Inspiring people: Tammy Duckwoth

Duckworth’s life story is truly that of a survivor with capital letters. Born in Bangkok in 1968, she is the daughter of an American of British origins and a Thai-Chinese who worked and lived in the capital of Thailand in those years. She grew up between Asia and the United States and that she ended up serving in the military was practically inevitable, since her paternal family did it for several generations, since the American Revolution. His father, Frank, was a combatant in World War II and in Vietnam as a Marine, and on his return home he had to face hostilities from those who were against the Vietnam War, so he decided to settle in the Southeast Asian.

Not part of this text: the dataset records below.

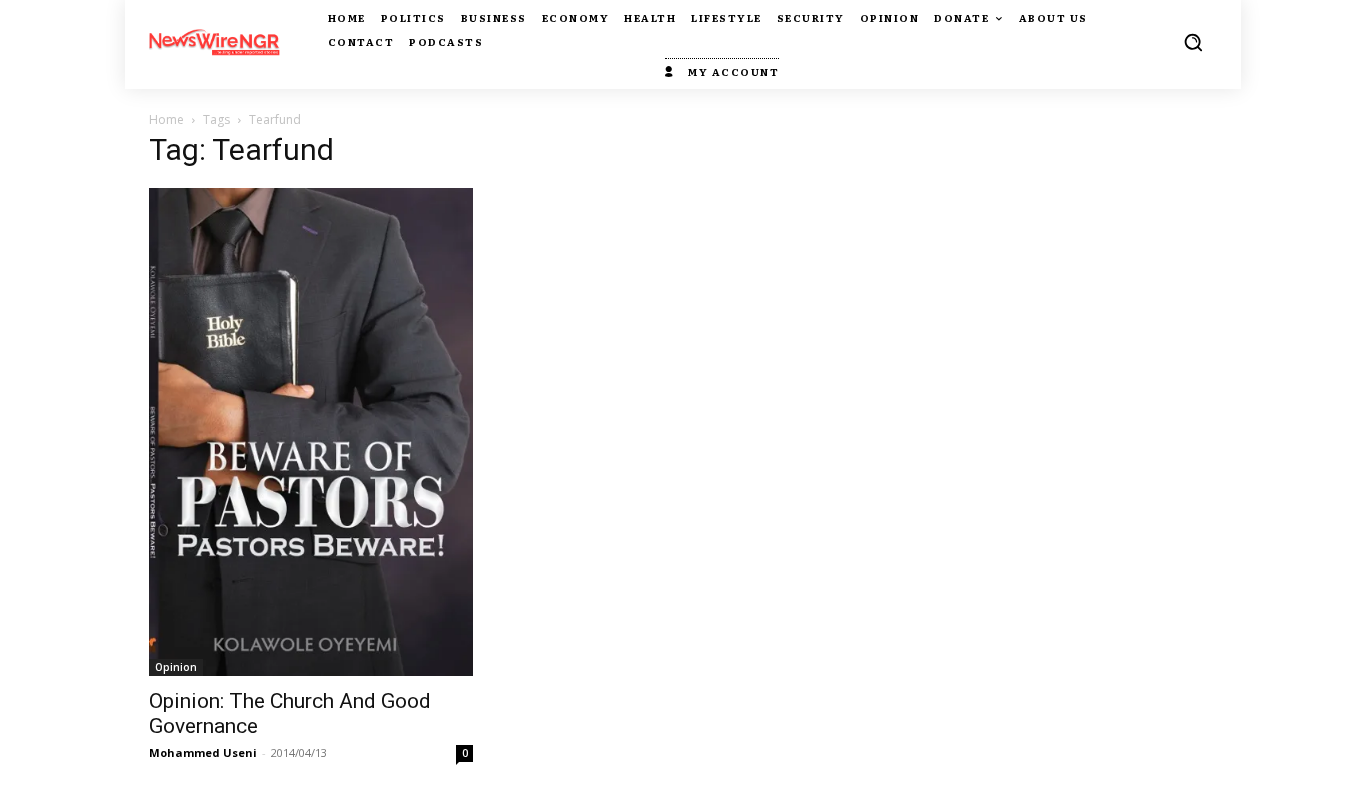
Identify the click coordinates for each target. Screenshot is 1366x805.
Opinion (176, 667)
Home (166, 119)
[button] (1193, 42)
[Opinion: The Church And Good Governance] (311, 431)
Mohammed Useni (203, 752)
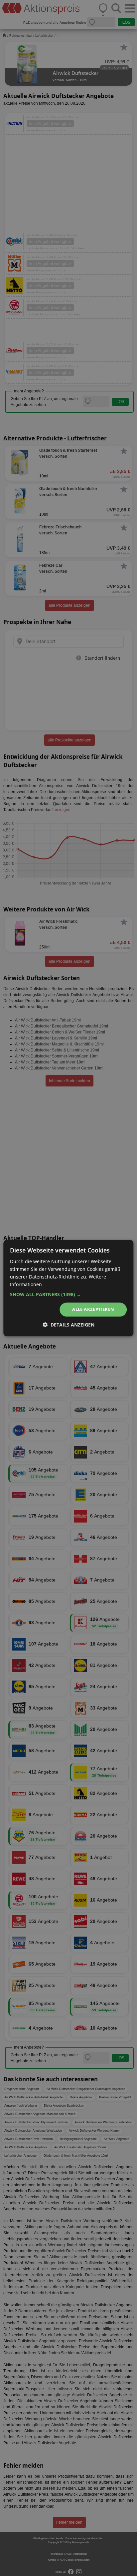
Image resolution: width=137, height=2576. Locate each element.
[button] (68, 1295)
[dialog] (68, 1288)
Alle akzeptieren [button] (93, 1310)
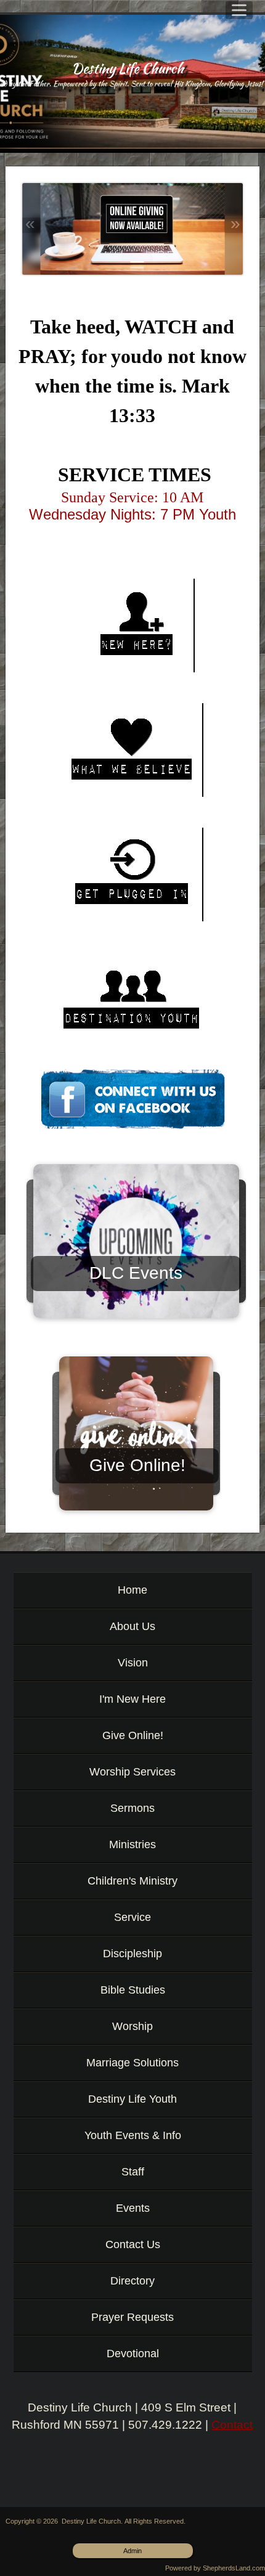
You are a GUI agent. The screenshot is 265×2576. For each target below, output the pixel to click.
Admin (132, 2550)
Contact (232, 2424)
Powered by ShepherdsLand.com (215, 2568)
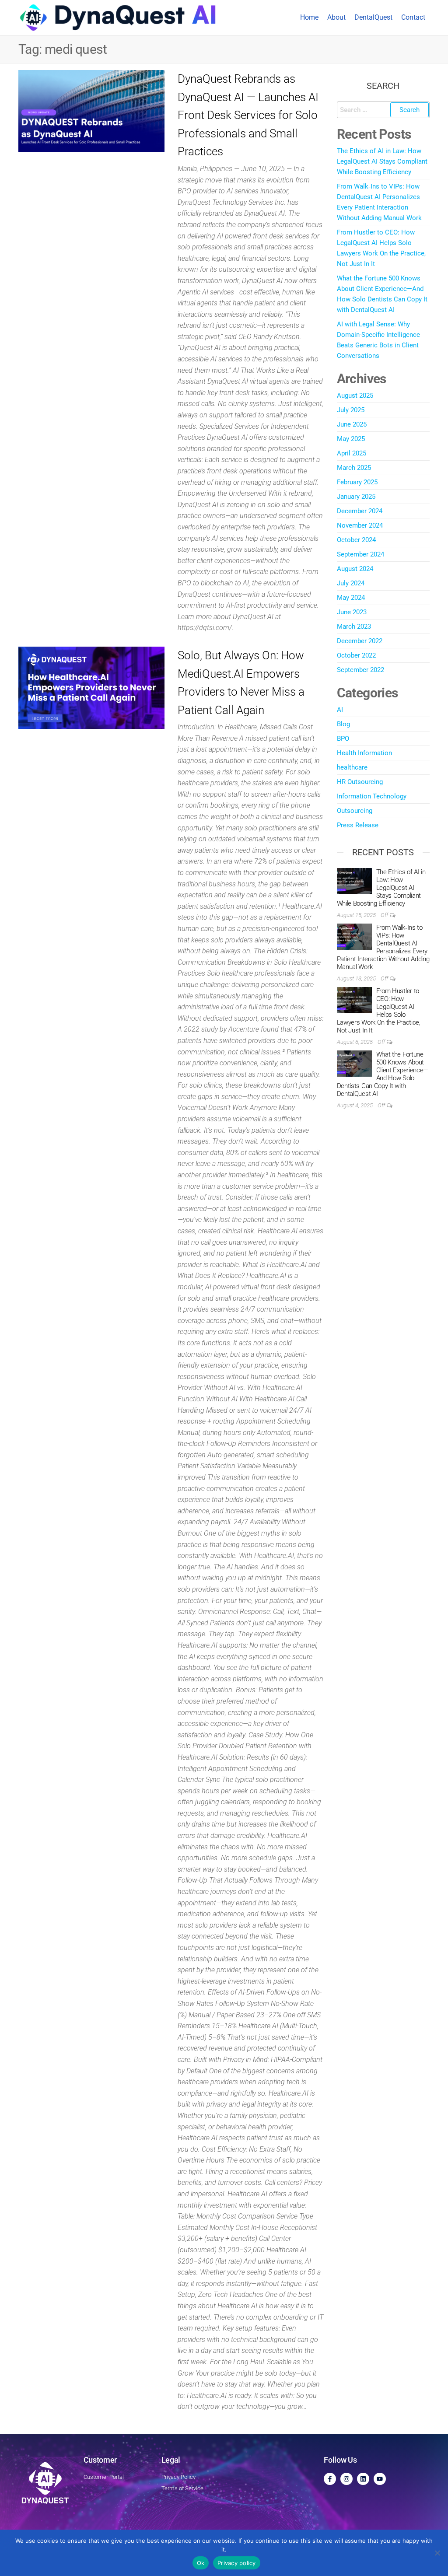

There she met Lamai Sompornpairin, a young Thai woman whom she married. Frank started working for the United Nations Development Program, and together with his wife and daughter Tammy they moved several times to different Asian countries, such as Indonesia, Singapore or Cambodia, where Tammy lived the bombings of the Khmer Rouge at the take power in the country. When her father lost his job as a teenager, the family chose to return to the United States and settled in Honolulu, Hawaii. She had no trouble adjusting to the new life in America and she has always said that the multiculturalism that she lived through as a child has helped her to be more open-minded.
The Duckworth family went through times of economic crisis in which to eat she had to apply for food stamps. Tammy tried very hard and she finished her studies at President William McKinley High School with honors from her. Thanks to this, she obtained several scholarships and loans to be able to attend three universities, the one in Hawaii in Manoa, the one in George Washington where she did a master in International Affairs and the one in Northern Illinois where she carried out a doctorate in Political Science. Before joining the military in the footsteps of her father, she worked for Rotary International.

Already in the army, in love with camaraderie and companionship, she soon managed to rise to lieutenant colonel. In 2004, Duckworth was sent to the Iraq War as a Blackhawk helicopter pilot while joining the Illinois Armed National Guard. She disagreed with that war, but she accepted responsibility for it. On November 12 of that year, the helicopter she was piloting while returning with her team from picking up soldiers to Taji, north of Baghdad, was hit by a grenade that fell into Duckworth’s lap. She lost part of her right arm and both of her legs despite the fact that her companions helped her as quickly as possible. She saved her life from her, but she was left mutilated forever.
It took her 11 days to wake up and for the next twelve months, Lt. herself tried to recover at Walter Reed Army Medical Center. When she succeeded, she became director of the Illinois Department of Veterans Affairs, where she helped create a line of credit for companies that hired veterans, as well as a 24-hour hotline for her former colleagues in the military and different programs for help them to have access to housing and public health. She was awarded the Purple Heart.